Each workspace listens to a specific branch for changes, as configured by the VCS branch setting. This means that plans will not occur in a given workspace until a PR is opened or a push event occurs on the designated branch. The networking-prod workspace would be configured to listen to the prod branch, networking-stage to stage, and networking-dev to dev. To promote a change to stage, open a PR against the stage branch. To promote to prod, open a PR from stage against prod.

The upside of this approach is that it requires fewer files and runs fewer plans, but the potential downside is that the branches can drift out of sync. Thus, in this model, it's very important to enforce consistent branch merges for promoting changes.

» Directories

For organizations that have significant differences between environments, or prefer short-lived branches that are frequently merged into the master branch, we recommend creating a separate directory for each environment.
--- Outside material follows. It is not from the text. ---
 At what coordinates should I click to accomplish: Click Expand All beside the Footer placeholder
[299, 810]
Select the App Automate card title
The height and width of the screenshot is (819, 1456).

In the example repo structure below, the prod, stage, and dev environments have separate main.tf configurations and variables.tf files. These environments can still refer to the same modules (like compute and networking).

├── environments
│   ├── prod
│   │   ├── README.md
│   │   ├── variables.tf
│   │   ├── main.tf
│   │   ├── outputs.tf
│   ├── stage
│   │   ├── README.md
│   │   ├── variables.tf
│   │   ├── main.tf
│   │   ├── outputs.tf
│   ├── dev
│   │   ├── README.md
│   │   ├── variables.tf
│   │   ├── main.tf
│   │   ├── outputs.tf
├── modules
│   ├── compute
│   │   ├── README.md
│   │   ├── variables.tf
│   │   ├── main.tf
│   │   ├── outputs.tf
│   ├── networking
│   │   ├── README.md
│   │   ├── variables.tf
│   │   ├── main.tf
│   │   ├── outputs.tf

When using this model, each workspace is configured with a different Terraform Working Directory. This setting tells Terraform Cloud which directory to execute Terraform in. The networking-prod workspace is configured with prod as its working directory, the networking-stage workspace is configured with stage as its working directory, and likewise for networking-dev. Unlike in the previous example, every workspace listens for changes to the master branch. Thus, every workspace will run a plan when a change is made to master, because (for example) changes to the modules could affect any environment's behavior.

The potential downside to this approach is that changes have to be manually promoted between stages, and the directory contents can drift out of sync. This model also results in more plans than the long-lived branch model, since every workspace plans on each PR or change to master.